Merrill, Salomon Accused of Stock Option Mismanagement

February 4, 2003 ( - Participants in Microsoft's employee stock option program (ESOP) recently filed four securities arbitration claims against Merrill Lynch & Co and Salomon Smith Barney.

The law firm representing the Microsoft ESOP interests said the claims filed with the New York Stock Exchange (NYSE) and the National Association of Securities Dealers (NASD) relate to the alleged misuse of option financing programs that used affiliated banks of the brokerage firms to exercise employee stock options.   Seeking compensatory damages, the firm said it is pursuing arbitration suits for violations including the misuse of option finance programs, the misuse of stock option plans, failure to supervise, unsuitability claims, misrepresentation and material omissions of fact, according to a report by Dow Jones.

Violations occurred as the brokerage firms recommended to some Microsoft ESOP participants the use of alternative stock option financing through the affiliated banks, thus creating a conflict of interest because they stood to profit from the financing plans, according to allegations made by the ESOP participants.   Further, the suit claims some Microsoft employees were advised to use their company stock as collateral to secure loans for home purchases. This allowed the customers’ portfolios to increase borrowing power of the accounts while avoiding margin maintenance levels that would trigger a margin call.

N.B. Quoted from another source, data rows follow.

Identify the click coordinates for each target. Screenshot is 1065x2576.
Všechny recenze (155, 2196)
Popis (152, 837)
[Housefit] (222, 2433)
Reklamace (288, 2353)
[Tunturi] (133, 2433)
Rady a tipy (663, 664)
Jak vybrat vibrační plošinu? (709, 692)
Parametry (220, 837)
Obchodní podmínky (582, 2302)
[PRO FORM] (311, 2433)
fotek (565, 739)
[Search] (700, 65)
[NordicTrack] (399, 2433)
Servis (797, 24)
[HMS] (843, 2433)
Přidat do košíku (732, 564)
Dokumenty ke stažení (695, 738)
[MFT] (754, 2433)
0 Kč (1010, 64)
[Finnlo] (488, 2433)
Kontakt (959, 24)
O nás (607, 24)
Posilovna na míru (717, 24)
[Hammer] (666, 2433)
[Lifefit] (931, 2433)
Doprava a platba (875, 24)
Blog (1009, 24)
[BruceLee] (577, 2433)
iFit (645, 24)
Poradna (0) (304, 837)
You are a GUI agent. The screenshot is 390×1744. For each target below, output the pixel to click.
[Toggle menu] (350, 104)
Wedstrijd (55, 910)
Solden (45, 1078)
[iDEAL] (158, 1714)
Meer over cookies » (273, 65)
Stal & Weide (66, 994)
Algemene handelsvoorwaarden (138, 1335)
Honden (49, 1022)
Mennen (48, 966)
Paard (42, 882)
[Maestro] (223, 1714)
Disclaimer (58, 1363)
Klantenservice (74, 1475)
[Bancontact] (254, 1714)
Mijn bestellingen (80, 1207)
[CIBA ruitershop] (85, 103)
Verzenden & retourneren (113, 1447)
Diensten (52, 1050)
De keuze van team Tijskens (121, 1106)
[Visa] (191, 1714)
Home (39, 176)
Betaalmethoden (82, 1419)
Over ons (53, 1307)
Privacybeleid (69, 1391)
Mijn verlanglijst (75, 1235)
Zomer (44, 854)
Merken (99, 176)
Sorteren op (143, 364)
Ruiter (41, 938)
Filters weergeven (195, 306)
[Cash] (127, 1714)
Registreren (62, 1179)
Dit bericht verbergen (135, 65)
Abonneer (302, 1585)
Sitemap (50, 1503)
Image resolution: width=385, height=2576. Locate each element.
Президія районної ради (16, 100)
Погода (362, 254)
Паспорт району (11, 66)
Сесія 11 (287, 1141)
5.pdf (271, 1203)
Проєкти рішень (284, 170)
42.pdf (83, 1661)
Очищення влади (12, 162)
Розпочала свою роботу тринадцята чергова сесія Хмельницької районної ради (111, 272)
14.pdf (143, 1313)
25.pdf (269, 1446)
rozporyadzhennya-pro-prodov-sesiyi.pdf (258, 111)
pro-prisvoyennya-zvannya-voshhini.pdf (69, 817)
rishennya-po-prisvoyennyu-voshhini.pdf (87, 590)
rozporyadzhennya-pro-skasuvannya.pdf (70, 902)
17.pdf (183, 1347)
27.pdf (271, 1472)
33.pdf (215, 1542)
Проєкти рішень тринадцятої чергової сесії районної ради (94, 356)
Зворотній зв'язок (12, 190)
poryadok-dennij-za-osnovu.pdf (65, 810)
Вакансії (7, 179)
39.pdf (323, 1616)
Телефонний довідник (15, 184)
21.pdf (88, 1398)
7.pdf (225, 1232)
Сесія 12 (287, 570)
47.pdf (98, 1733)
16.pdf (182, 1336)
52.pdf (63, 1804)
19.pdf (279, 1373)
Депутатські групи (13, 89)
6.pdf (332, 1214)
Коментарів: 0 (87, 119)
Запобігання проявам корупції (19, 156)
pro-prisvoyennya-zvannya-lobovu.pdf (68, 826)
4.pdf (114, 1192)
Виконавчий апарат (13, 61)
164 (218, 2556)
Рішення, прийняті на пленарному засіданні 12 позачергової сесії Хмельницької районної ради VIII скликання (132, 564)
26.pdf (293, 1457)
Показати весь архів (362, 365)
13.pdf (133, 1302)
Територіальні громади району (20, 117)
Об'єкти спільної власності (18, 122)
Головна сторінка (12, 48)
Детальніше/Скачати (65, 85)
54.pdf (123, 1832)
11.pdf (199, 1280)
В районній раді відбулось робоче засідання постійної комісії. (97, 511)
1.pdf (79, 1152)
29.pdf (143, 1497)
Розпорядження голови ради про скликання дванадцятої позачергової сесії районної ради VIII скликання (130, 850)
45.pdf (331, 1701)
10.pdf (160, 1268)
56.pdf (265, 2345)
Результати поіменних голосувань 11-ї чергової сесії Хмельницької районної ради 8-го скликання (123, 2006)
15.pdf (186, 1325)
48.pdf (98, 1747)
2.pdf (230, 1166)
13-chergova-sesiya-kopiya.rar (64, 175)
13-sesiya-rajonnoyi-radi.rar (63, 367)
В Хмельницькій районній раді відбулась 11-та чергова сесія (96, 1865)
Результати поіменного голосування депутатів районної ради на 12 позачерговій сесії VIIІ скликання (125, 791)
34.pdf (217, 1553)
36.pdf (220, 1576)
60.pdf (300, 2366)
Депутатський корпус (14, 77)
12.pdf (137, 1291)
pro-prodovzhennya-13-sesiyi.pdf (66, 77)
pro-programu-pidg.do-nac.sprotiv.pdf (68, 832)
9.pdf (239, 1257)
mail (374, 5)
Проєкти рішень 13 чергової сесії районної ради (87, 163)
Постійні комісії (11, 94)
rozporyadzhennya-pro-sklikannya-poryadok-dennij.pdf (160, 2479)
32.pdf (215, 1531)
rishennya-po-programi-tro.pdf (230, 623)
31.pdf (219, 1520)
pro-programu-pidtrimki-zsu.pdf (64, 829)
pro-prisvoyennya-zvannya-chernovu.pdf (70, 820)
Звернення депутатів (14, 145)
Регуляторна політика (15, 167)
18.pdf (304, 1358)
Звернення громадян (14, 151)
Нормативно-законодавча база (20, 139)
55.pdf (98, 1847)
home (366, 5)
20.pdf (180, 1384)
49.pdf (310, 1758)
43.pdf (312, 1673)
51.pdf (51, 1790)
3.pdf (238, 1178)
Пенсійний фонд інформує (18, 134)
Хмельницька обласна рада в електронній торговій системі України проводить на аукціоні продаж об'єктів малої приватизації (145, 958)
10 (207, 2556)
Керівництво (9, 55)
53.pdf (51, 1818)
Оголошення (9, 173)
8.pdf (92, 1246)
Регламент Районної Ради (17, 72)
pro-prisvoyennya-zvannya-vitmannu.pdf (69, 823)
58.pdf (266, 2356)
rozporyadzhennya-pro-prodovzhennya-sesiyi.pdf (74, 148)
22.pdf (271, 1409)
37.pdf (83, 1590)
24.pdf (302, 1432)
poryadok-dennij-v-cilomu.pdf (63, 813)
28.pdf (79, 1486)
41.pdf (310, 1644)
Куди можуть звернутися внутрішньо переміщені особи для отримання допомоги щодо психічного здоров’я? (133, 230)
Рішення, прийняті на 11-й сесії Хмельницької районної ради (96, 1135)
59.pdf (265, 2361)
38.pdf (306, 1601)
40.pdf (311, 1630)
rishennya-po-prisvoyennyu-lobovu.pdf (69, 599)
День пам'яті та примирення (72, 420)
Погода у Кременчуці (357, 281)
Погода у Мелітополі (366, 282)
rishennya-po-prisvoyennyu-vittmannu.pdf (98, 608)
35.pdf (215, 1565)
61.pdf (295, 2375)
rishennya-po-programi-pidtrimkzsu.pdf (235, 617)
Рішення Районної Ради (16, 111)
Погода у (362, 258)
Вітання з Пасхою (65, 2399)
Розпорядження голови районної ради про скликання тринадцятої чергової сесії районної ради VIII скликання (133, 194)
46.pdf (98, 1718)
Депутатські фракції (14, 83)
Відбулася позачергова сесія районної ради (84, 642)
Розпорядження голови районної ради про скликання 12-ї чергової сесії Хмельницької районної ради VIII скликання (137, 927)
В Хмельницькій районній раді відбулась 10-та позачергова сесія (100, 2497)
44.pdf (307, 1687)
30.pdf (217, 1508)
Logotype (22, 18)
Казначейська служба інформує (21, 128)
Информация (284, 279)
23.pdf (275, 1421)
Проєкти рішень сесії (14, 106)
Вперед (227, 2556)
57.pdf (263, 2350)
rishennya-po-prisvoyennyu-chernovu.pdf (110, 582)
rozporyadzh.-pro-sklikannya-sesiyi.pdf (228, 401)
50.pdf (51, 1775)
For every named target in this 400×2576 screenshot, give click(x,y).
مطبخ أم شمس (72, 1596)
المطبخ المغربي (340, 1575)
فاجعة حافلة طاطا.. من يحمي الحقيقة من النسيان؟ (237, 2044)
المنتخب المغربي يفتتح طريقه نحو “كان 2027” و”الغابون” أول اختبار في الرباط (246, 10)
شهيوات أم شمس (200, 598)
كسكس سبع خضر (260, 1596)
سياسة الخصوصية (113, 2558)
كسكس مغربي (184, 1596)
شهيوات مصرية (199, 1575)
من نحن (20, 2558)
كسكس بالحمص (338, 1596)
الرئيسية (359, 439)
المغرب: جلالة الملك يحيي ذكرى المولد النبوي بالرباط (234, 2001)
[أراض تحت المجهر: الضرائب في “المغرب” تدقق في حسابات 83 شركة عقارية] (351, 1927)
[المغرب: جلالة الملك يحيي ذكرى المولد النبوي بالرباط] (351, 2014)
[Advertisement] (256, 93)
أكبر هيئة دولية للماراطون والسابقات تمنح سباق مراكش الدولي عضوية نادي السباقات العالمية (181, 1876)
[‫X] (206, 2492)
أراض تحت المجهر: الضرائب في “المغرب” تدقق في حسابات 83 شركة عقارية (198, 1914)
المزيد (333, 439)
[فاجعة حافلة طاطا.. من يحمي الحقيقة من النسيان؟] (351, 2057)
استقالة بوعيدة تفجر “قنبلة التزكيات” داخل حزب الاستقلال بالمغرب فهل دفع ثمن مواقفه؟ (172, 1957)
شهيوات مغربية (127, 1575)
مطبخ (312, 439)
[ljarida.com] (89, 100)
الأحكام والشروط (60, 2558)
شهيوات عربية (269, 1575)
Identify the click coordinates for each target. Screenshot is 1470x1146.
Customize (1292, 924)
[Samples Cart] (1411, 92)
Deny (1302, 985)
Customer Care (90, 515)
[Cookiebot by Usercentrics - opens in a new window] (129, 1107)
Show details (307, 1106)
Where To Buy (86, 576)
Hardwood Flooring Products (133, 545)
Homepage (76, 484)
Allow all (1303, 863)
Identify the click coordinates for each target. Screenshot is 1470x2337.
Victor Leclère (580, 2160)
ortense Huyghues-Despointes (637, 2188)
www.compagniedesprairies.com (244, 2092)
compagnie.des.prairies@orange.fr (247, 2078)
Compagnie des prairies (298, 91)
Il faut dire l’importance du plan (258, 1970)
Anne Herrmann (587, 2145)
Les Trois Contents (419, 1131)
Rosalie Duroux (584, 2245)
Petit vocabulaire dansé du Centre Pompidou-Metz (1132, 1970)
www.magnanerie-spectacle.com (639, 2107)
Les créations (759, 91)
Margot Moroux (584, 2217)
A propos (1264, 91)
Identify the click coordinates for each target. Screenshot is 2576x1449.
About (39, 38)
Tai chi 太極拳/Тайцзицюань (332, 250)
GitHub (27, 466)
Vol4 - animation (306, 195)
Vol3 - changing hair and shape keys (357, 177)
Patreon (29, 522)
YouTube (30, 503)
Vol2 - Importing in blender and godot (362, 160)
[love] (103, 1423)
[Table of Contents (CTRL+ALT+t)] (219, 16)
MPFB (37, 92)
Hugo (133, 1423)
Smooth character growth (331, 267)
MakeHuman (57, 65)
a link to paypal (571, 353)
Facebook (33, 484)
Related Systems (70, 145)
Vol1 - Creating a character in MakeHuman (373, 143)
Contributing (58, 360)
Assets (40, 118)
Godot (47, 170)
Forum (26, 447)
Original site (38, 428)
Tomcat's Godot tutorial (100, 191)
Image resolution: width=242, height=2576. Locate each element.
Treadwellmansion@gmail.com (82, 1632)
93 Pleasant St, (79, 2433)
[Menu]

Industry standards generally provide that if the equity-to-margin ratio reaches 30%, the securities in the account would have to be sold or additional funds would have to be deposited in the account, in an action known as a “margin call.”   However, a spokesman for the plaintiffs’ attorney said that because the affiliated bank financing does not provide margin calls, some ESOP participants saw their equity reduced by up to 90% as Microsoft’s stock price plummeted.

Additionally, firms are accused of mismanaging their clients’ portfolios by not providing a “zero cost” collar.   This option strategy can by implemented at the time of exercise to protect the value of the margined portfolio.